ASSIGNMENT
Reproduce the items word for word, from the first line down to the line that contains "The image size is (932, 550).", with both ends included.

= Beginning of Section =

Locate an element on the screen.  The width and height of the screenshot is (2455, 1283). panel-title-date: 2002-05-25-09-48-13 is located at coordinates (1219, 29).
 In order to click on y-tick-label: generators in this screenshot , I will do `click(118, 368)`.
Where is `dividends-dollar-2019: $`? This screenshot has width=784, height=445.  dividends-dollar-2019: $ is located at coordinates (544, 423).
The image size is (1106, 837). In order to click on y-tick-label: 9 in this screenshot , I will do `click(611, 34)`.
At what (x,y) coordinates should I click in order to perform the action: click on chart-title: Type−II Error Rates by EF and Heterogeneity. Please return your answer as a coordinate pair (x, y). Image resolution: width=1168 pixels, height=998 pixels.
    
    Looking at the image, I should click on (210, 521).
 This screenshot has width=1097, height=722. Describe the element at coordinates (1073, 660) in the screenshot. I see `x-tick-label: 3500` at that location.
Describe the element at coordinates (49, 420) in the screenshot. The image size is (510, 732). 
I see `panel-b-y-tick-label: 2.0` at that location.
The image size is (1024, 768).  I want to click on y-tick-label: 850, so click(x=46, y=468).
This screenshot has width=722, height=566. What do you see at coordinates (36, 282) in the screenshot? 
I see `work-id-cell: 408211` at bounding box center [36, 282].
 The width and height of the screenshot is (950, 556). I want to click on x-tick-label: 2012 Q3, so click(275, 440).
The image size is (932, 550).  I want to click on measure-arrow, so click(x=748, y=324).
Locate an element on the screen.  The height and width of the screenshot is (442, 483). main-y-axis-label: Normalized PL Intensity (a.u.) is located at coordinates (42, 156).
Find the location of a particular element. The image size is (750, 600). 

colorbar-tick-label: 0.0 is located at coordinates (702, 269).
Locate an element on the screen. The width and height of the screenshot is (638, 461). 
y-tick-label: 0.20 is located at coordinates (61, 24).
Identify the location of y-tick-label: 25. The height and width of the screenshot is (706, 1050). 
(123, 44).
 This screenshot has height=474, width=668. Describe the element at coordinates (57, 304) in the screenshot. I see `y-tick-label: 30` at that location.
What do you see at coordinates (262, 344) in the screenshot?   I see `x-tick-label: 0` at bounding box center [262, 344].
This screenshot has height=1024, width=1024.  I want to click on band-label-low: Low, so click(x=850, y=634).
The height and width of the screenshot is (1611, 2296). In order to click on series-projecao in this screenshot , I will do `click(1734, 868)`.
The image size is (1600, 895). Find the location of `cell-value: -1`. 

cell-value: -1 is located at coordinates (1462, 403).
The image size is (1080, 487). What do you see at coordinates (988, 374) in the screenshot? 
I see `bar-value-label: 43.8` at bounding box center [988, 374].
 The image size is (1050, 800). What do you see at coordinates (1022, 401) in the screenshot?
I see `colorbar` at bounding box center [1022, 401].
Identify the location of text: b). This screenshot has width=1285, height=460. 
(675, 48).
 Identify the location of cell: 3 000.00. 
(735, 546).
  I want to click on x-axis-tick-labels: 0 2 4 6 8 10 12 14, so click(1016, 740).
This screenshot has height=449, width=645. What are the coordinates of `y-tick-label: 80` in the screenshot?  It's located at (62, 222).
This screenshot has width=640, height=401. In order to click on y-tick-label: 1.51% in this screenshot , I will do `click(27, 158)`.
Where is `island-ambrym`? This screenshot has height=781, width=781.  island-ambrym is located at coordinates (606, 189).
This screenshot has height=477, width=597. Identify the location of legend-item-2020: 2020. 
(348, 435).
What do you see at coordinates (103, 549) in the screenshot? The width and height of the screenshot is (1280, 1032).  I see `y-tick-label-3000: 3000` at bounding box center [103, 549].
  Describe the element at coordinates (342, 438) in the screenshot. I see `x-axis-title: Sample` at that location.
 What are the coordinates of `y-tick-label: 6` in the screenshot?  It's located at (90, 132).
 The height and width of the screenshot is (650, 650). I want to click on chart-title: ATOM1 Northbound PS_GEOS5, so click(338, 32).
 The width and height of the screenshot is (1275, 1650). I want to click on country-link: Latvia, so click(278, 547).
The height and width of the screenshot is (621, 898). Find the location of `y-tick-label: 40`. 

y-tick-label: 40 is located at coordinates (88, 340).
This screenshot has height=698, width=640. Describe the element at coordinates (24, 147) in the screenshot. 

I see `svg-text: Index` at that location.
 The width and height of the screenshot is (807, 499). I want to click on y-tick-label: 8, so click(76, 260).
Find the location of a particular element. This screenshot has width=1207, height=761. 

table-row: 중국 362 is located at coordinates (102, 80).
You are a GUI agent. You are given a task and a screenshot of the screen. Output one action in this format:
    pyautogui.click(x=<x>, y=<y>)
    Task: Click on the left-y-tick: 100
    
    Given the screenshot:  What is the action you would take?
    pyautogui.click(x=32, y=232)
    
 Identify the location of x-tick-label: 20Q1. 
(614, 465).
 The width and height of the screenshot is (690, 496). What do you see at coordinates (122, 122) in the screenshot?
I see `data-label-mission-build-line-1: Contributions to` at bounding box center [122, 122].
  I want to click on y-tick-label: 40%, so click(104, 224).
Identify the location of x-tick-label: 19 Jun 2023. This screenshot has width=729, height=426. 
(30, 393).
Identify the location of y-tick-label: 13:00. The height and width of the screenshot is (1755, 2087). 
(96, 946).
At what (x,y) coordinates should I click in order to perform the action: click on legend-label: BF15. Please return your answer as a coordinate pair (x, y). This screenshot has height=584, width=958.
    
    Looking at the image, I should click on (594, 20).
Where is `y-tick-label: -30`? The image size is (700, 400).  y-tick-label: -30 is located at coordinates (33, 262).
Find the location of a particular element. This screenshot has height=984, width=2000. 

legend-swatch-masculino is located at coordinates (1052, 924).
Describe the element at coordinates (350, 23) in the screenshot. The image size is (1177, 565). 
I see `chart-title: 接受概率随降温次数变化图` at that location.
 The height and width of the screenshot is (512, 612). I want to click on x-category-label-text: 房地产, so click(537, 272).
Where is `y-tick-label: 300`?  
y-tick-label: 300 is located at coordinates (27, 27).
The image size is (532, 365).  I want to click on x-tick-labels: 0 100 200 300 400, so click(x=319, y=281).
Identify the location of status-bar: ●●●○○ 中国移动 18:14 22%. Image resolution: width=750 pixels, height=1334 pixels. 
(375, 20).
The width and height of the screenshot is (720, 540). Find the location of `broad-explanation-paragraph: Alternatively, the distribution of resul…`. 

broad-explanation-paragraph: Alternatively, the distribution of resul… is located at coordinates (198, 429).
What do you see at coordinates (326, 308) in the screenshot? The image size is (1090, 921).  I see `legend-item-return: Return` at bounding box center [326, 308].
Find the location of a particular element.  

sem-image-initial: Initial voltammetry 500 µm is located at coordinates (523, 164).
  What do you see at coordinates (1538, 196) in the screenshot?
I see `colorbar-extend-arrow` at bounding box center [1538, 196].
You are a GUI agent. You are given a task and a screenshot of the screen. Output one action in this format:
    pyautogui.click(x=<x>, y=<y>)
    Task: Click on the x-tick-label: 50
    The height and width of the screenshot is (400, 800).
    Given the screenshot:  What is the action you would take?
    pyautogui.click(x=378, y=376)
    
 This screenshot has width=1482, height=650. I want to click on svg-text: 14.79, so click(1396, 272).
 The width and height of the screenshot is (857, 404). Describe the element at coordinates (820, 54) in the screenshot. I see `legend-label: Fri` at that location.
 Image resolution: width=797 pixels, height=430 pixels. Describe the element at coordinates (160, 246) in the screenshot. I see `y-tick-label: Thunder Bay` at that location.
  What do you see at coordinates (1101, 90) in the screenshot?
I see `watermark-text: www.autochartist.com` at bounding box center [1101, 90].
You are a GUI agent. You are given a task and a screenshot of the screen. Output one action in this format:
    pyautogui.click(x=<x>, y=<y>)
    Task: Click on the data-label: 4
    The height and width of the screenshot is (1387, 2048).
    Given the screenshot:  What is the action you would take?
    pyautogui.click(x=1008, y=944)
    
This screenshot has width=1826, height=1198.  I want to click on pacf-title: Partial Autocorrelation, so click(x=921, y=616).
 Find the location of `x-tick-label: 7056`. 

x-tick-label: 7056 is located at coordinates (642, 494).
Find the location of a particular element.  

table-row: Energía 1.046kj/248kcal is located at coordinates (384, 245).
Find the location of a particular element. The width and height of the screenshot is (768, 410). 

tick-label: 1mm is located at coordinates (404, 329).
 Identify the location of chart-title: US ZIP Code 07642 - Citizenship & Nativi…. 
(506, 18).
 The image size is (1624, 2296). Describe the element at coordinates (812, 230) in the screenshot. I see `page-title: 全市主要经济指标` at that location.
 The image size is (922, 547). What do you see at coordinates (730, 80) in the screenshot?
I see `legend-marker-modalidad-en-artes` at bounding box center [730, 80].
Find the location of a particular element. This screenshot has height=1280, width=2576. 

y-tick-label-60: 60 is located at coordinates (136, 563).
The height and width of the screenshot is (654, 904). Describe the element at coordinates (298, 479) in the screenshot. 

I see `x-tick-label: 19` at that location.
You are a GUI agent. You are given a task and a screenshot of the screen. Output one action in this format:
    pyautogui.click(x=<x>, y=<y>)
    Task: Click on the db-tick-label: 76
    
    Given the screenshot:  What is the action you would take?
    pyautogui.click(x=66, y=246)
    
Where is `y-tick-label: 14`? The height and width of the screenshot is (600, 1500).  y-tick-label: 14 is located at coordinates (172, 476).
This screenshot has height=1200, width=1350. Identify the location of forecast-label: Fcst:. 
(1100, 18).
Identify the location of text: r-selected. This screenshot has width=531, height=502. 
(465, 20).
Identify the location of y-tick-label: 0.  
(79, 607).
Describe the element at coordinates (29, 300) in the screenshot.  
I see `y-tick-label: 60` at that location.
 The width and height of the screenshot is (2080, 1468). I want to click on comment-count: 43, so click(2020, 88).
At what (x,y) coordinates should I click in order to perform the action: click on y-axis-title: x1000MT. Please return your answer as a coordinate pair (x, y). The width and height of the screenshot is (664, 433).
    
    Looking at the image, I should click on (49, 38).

= End of Section =

COMPLETED TASK
Locate an element on the screen.  The width and height of the screenshot is (2455, 1283). panel-title-date: 2002-05-25-09-48-13 is located at coordinates (1219, 29).
 In order to click on y-tick-label: generators in this screenshot , I will do `click(118, 368)`.
Where is `dividends-dollar-2019: $`? This screenshot has width=784, height=445.  dividends-dollar-2019: $ is located at coordinates (544, 423).
The image size is (1106, 837). In order to click on y-tick-label: 9 in this screenshot , I will do `click(611, 34)`.
At what (x,y) coordinates should I click in order to perform the action: click on chart-title: Type−II Error Rates by EF and Heterogeneity. Please return your answer as a coordinate pair (x, y). Image resolution: width=1168 pixels, height=998 pixels.
    
    Looking at the image, I should click on (210, 521).
 This screenshot has width=1097, height=722. Describe the element at coordinates (1073, 660) in the screenshot. I see `x-tick-label: 3500` at that location.
Describe the element at coordinates (49, 420) in the screenshot. The image size is (510, 732). 
I see `panel-b-y-tick-label: 2.0` at that location.
The image size is (1024, 768).  I want to click on y-tick-label: 850, so click(x=46, y=468).
This screenshot has width=722, height=566. What do you see at coordinates (36, 282) in the screenshot? 
I see `work-id-cell: 408211` at bounding box center [36, 282].
 The width and height of the screenshot is (950, 556). I want to click on x-tick-label: 2012 Q3, so click(275, 440).
The image size is (932, 550).  I want to click on measure-arrow, so click(x=748, y=324).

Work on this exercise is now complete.